I could never run it near as shallow as I do now if i had the engine in the rear. The only purpose of this boat is to run the flats around Ozello and Homosassa. And for that it does a great job but it is a bit of a pain to get used to.


----------



## Brett (Jul 16, 2008)

I like it just the way it's set up.
I really dig the pic with the transom lift plate mounted kicker.










As an inshore commercial work hull, shes put together
exactly as she should be, no changes necessary.


                                      

                     Welcome to the forum.


----------



## rkmurphy (Nov 2, 2008)

> I like it just the way it's set up.
> I really dig the pic with the transom lift plate mounted kicker.
> 
> 
> ...


But I can see it now...

That nice Tohatsu moved to the back on a jackplate, composite or aluminum flat floor, big poling platform from gunwale to gunwale...

Anyone else see the potential of even more than it already is?

I bet it floats in spit with all of the surface area...


----------



## Brett (Jul 16, 2008)

Just to mess with RK... 

It wouldn't matter where you mounted the motor,
in any kind of chop, a flat bottom beer can is going to cavitate the prop.
That's why you use them inshore in calm, shallow water.
At planing speeds that long a hull is going to bridge the waves.
That will leave gaps under the hull, between the waves.
A gap gets to the prop and there goes the rev limiter... ;D

Ask me how I learned this little tid bit RK...


----------



## rkmurphy (Nov 2, 2008)

> Just to mess with RK...
> 
> It wouldn't matter where you mounted the motor,
> in any kind of chop, a flat bottom beer can is going to cavitate the prop.
> ...


Haha how did you learn this little tid bit, Brett? And I've learned my limits with the J16! If it ain't calm, sit on a cushion and wear a poncho ;D!


----------



## anytide (Jul 30, 2009)

reminds me of the mullet boat days, back in the 80's -rigg it like it is ,super shallow when set right--anytide-


----------



## Ckirk57 (Sep 27, 2009)

You guys have some great points!
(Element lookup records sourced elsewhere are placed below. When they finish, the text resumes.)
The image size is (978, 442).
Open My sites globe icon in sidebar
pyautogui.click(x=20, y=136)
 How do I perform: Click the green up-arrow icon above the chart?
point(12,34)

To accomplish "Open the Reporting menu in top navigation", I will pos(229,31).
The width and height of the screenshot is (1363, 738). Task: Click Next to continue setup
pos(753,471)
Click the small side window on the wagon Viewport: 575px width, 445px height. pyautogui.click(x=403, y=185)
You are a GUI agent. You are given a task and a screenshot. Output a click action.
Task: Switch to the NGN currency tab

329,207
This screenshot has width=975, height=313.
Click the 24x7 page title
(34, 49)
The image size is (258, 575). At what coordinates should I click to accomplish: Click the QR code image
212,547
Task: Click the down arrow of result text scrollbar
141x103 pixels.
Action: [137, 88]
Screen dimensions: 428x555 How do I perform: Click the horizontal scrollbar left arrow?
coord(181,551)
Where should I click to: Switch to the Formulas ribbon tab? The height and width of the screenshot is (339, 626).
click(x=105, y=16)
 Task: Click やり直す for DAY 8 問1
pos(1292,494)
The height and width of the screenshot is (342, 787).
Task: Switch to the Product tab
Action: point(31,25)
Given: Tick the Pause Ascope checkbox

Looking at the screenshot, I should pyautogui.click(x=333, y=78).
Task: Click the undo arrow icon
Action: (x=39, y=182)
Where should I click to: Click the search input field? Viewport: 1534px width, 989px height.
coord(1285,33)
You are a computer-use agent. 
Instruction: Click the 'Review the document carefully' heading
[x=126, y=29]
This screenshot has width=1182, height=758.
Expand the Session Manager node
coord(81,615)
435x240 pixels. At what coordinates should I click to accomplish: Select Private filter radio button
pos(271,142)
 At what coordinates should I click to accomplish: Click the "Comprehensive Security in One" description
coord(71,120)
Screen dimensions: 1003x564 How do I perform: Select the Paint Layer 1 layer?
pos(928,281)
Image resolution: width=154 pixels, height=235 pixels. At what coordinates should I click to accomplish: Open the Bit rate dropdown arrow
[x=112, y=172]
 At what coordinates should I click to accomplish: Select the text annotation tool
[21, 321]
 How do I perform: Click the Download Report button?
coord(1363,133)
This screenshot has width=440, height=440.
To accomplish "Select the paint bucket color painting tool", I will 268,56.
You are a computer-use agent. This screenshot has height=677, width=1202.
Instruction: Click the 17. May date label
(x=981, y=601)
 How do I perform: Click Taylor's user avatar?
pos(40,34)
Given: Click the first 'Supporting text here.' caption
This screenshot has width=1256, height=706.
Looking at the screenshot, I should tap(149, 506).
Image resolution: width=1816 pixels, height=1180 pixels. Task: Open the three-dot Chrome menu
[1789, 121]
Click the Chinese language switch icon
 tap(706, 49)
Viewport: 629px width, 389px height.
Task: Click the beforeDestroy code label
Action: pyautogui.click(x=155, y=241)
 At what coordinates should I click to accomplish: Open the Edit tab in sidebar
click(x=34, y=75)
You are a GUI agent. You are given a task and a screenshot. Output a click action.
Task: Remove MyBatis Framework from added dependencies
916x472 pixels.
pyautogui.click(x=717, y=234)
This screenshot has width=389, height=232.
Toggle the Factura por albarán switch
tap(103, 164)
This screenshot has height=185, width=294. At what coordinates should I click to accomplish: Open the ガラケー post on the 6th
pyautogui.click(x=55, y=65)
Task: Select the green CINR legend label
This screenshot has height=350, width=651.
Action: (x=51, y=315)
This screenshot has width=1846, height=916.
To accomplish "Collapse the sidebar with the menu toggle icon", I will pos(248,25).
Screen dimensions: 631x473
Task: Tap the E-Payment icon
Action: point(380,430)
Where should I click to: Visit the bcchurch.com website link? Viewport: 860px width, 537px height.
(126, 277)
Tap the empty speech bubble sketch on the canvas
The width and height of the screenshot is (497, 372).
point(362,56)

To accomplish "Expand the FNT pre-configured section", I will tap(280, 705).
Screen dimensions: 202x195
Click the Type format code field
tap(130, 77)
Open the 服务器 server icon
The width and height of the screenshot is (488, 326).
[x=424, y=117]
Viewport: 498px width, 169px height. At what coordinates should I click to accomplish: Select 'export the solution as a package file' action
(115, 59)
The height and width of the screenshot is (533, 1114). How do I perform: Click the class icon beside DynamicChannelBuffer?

I'm interested in the composite floor, what exactly is that and where can you get it? In addition to that I am considering welding up some kind of polling platform or maybe a tower over the tunnel. I have a Miller 251 with a spool gun (aluminum welding machine) so the possibilities are endless. Any thoughts?


----------



## FSUfisher (Jul 16, 2007)

> Just to mess with RK...
> 
> It wouldn't matter where you mounted the motor,
> in any kind of chop, a flat bottom beer can is going to cavitate the prop.
> ...


Was that written in prose Brett?
This boat reminds me of the commercial oyster boats up here in the Big Bend. Pretty cool and unique for sure to see it done with aluminum!


----------



## andrewjn (Sep 25, 2009)

Cody I just realized this is your boat! I did not know you were on here.

Andrew


----------



## Capt Dan Medina (Apr 28, 2008)

I too would like to see ya hang an outboard on the back of her, but if shes working for you now, then why mess with it. Its like they say, "if it aint broke, dont fix it"


----------



## Ckirk57 (Sep 27, 2009)

Yep I saw you boat on here Andrew, you and Mike sure have some fine polling skiffs. I need to do some work on this ol girl to get her a little more up to date.


----------



## HialeahAngler (Dec 18, 2008)

cool and weird. ;D


----------